Dark Satanic Mills is a curious hybrid style painting where we can clearly see Mann's reverence for Cezanne and Van Gogh. He would admire them throughout his life. A mill with tall chimneys churns out smoke into a swirling blue sky. The swirling smoke and sky above the mills recall Van Gogh's asylum paintings . Mann's childhood had been blighted by his father's mental instability brought about by the shell shock he suffered after WW1. He spent most of his life in a mental institution. Mann felt close to the tormented Van Gogh and his energetic way of painting. Van Gogh's impasto technique, of applying paint to the canvas in great quantity, so that the brush strokes were emphasised, was a technique Mann would employ throughout his life. The trees in the painting could have been extracted from a Cezanne painting. The picnickers are bathed in a South of France light in direct contrast to the gloomy mill in the background.
His Paris paintings show Mann's continued obsession with lighting effects. In Place de la Concorde, Paris. 1937 below, people sit around a gushing fountain looking into the sun. Even though two thirds of the painting is dazzling sunlight, our eye is drawn to the dense, silhouetted figures.
In Paris before WW2, Mann was probably at his happiest. He was able to paint with complete freedom, thanks to his generous sponsor, Erica Marx, who financed his studies at the Royal Academy and in Paris.
There are many paintings to admire in the book, not only landscapes, urbanscapes of London, still lifes. For me, his portraiture and nudes impress the most. Renske was his model and in true model tradition, she endured hours of uninterrupted torture in their chilly flat in Bevan Court, Islington. Ecstasy, 1963 (shown in the title heading) is a voluptuous, expressionistic work. Renske's relaxed, luxuriant pose gives the illusion she is in a sumptuous boudoir. She was in fact lying on a fold-out Z-bed.
This is the beauty of Renske's memoir, which aims to both celebrate Mann's art and show you the real suffering that went with it – suffering for both artist and model. As a model, Renske was tortured by Mann's demands. Mann forbad her from closing her eyes as she held the pose for Ecstasy, as he manically painted her before the sunlight faded. And since he painted without preliminary sketches, the act of painting was rendered more fraught. If the canvas went awry, Mann scrapped the painting. This 'in the moment' painting, was not for the faint hearted. For Renske it was even more anxiety-making. A good painting, Mann was ecstatic, a bad painting, depressed for days, close to a breakdown. That is the meaning of the painting Ecstasy. We are talking about Mann's euphoria at having produced a hit!

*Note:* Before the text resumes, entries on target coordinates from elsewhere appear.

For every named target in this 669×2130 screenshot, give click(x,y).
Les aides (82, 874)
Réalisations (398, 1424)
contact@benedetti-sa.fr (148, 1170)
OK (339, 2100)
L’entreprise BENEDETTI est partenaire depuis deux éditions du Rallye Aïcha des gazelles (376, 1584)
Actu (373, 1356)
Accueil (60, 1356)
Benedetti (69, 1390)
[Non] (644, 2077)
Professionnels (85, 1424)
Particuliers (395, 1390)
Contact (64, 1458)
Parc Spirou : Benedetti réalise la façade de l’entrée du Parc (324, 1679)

Mann's self-portraits fascinate too. From golden-locked, blue-eyed, twenty-six-year-old (with a passing resemblance to actor Ralph Fiennes as a young man) pain already marking his expression, to the remarkable Ecce Homo, 1978 painted one year before his death, where Mann is displaying increasing mental instability. Bearded, with receding hairline and long straggly hair, Mann stands before us, bare-chested, trousers and pants around his knees, fleshy penis hanging down. His expression is both defiant and dull. Defying the doctor's orders, he is smoking a cigarette.

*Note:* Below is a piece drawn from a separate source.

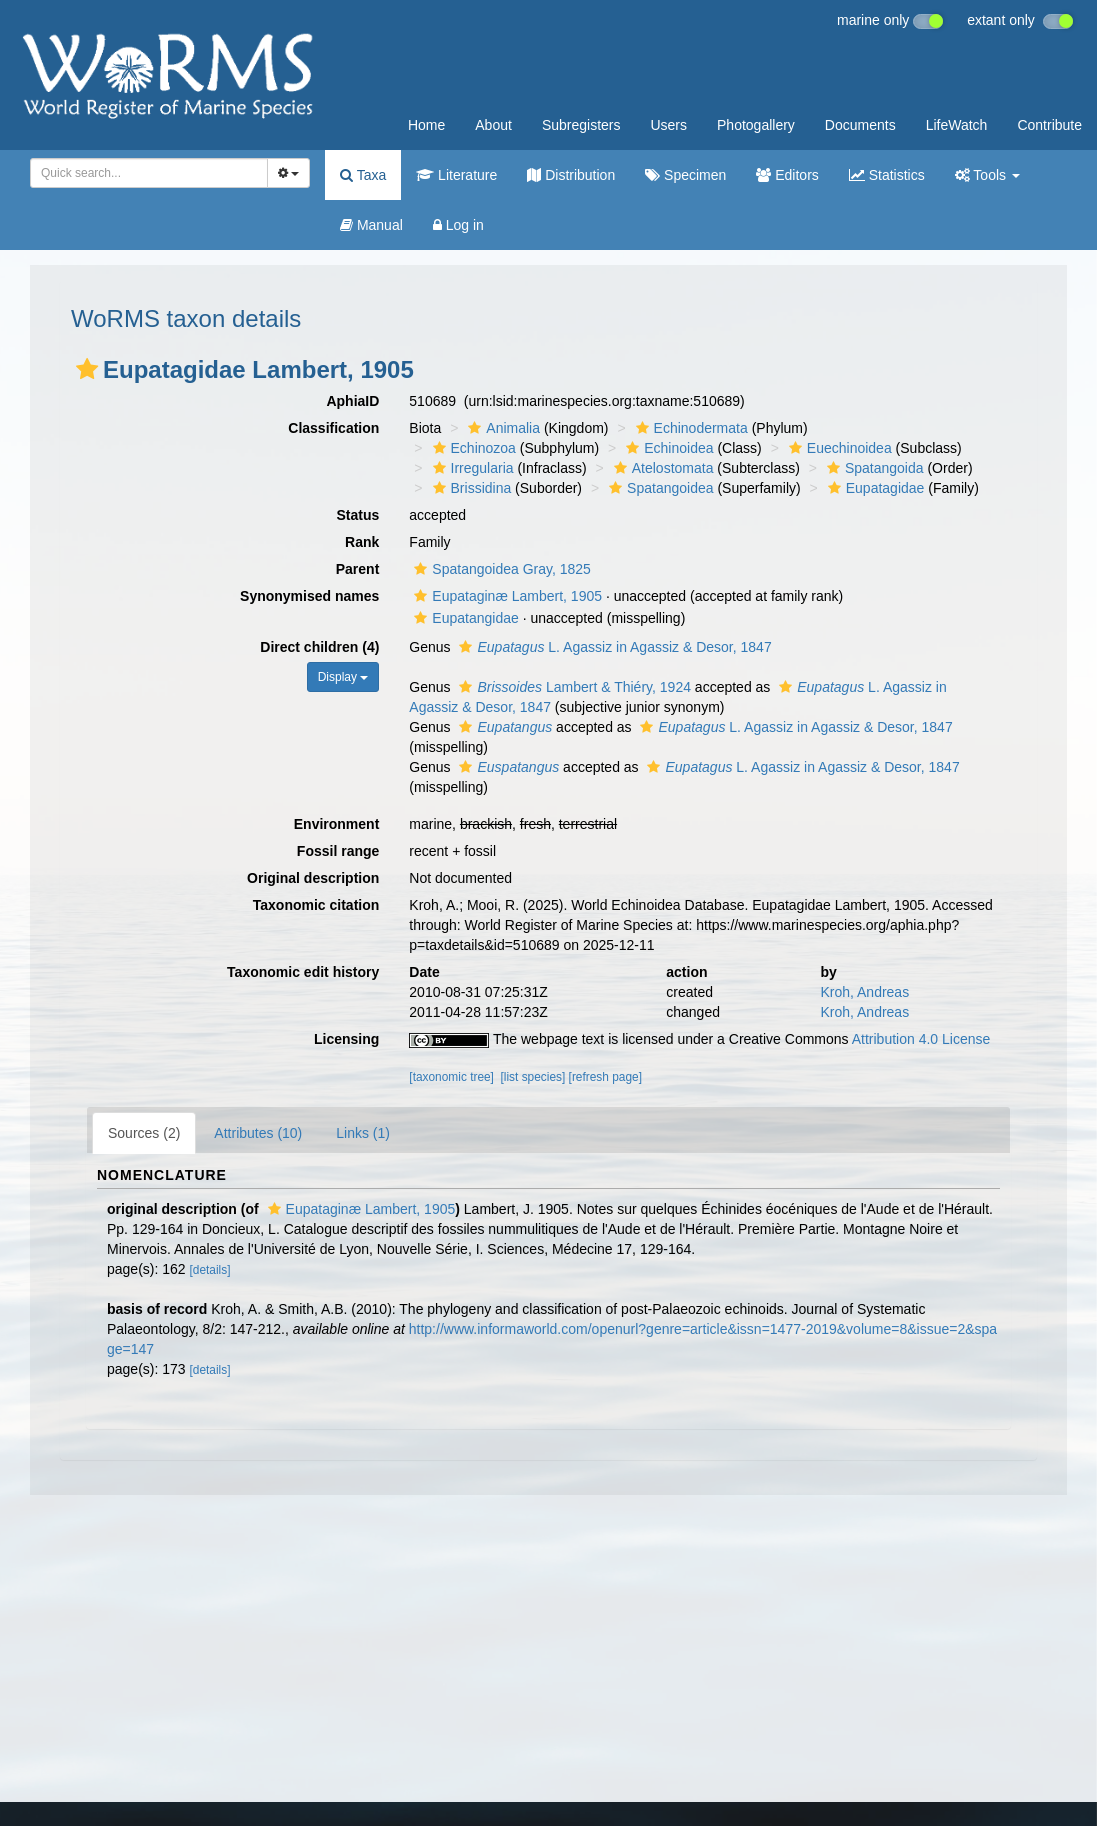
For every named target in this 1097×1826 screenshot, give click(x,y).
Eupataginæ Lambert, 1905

Renske has written a poignant memoir on an early part of her life which was both an adventure and an exhausting challenge - a Sisyphean labour in fact. She could never make Mann happy. Some contemporary readers would see Mann's control of the much younger Renske as manipulative and abusive. It's a lot more complicated than that of course as Mann suffered several breakdowns.

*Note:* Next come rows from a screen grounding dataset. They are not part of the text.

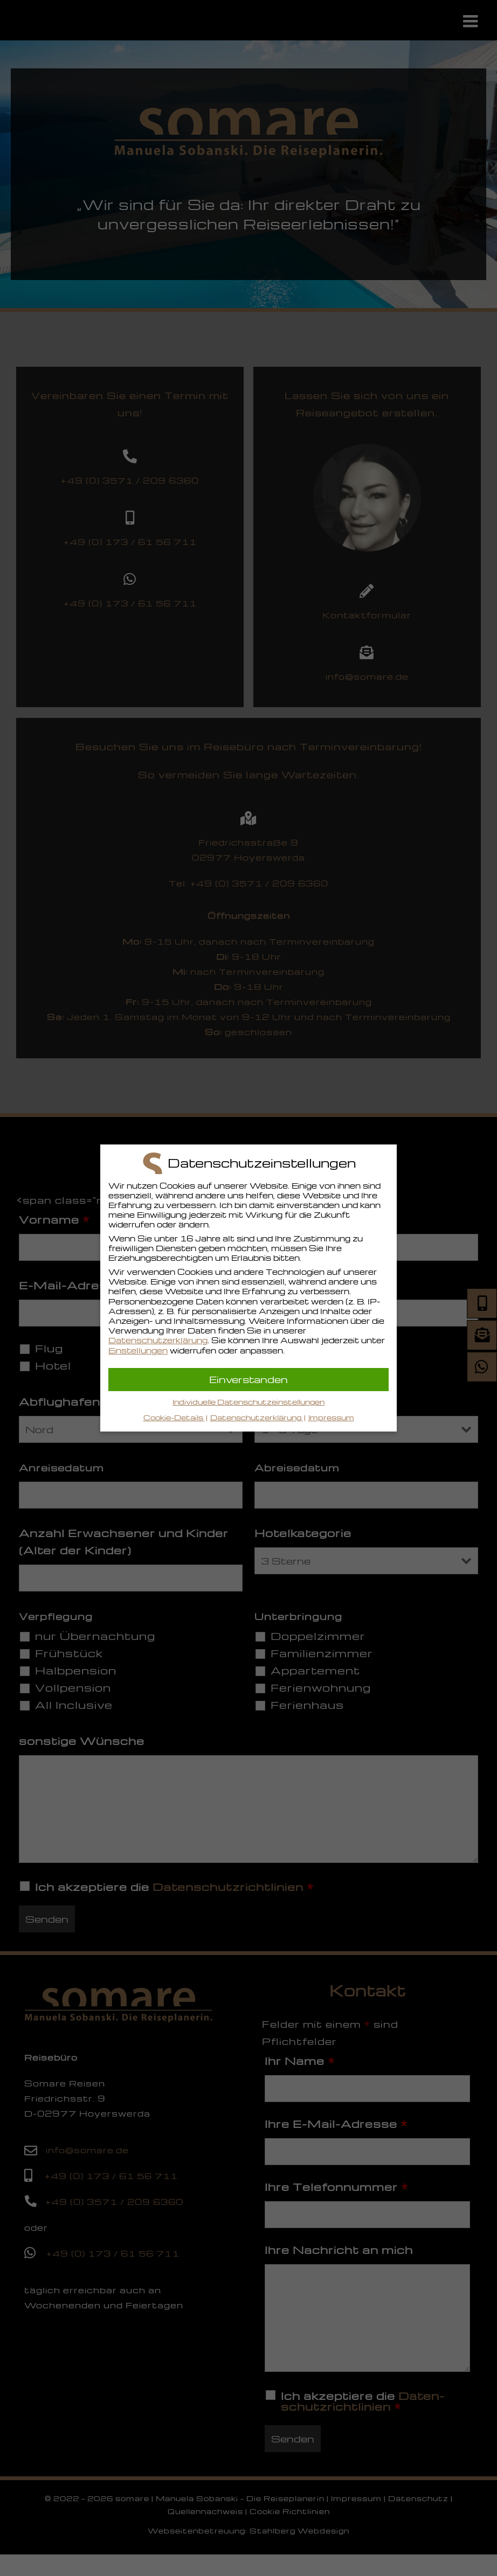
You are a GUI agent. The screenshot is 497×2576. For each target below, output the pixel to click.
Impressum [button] (331, 1417)
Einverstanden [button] (248, 1379)
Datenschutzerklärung (158, 1340)
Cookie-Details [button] (174, 1417)
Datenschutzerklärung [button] (256, 1417)
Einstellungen (138, 1350)
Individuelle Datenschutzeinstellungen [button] (248, 1401)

Mann loved Renske. A letter written from his hospital bed to her in 1980 shows his affection and gratitude for her devotion. 'You can cease to love but you will never get rid of mine… You've done your twenty years chores on me. Now think of yourself and live fully' P161. He wishes her well in her new relationship with Marion, a journalist. Renske and Marion are still together today. This is a gripping read and the reproductions of Mann's paintings are of the highest quality.